++++ EXERCISE PASSAGE

Do the benefits to your health (and the planet’s) outweigh the extra cost when you purchase a carton of organic milk?
The USDA Organic label on a milk carton means the animal that produced the milk was given organic feed. The feed was grown on land certified to meet national organic growing standards. And the animals were not given routine treatments of antibiotics or growth hormones.
According to the Organic Trade Association, organic agriculture “strives to maintain biological diversity while replenishing soil fertility and eliminating the use of chemical pesticides and fertilizers.” Making an organic purchase also supports farmers who work to promote their animals’ health.
“In general, organic dairy farms rely on high-forage diets that include access to pasture during the grazing season,” says Andre Brito, PhD, of the University of New Hampshire’s Dairy Nutrition Research Center. Dr. Brito explains that most conventional dairy farmers feed their lactating cows total mixed rations (TMR) all year round. These contain a lower proportion of forage and a higher proportion of grain compared to organic dairy diets. “Research has shown that the milk of cows with access to pasture has a higher concentration of conjugated linoleic acids (CLA)—an anti-carcinogenic compound—omega-3 fatty acids, and vitamins A, D, and E than milk from cows fed TMR,” he says.

++++++++

Continue the passage on organic milk from its last sentence. The data after this point is separate from the passage on organic milk.

++++ DATA

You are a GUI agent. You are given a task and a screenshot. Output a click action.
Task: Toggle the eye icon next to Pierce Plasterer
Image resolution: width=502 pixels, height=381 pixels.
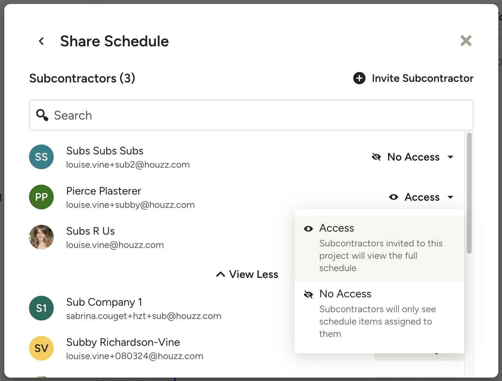point(394,197)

++++++++

> RESPONSE TO THE EXERCISE:
Organic dairy products are not limited to just milk, cheese, and yogurt. Cream, half-and-half, butter, and ice cream are readily available too. Dairy is one of the fastest-growing segments of the organic food industry, according to the OTA.
Organic dairy cows produce about half as much milk as conventional cows. “Organic cows are not pushed to the limit in terms of milk production based on their genetic makeup to produce milk, which may also contribute to a relatively low incidence of metabolic diseases,” says Dr. Brito. “Cows don’t need antibiotics and hormones to stay healthy.” In fact, he says, a common growth hormone is given to conventional dairy cows not for their health, but “with the objective of enhancing milk production.”
A recent review of multiple studies confirms the health benefits of eating organic foods. The author of the review notes that “clear health benefits from consuming organic dairy products have been demonstrated in regard to allergic dermatitis.”
Good News for Cows
“The most exciting news this year is the new pasture rule, which regulates the access to pasture for organic livestock operations,” says Andre Brito, PhD. The rule amends the National Organic Program regulations for dairy and beef cattle as follows:
Animals must graze in pasture during the grazing season, which must be at least 120 days per year.
Animals must obtain a minimum of 30 percent of their dry matter intake from grazing pasture during the grazing season.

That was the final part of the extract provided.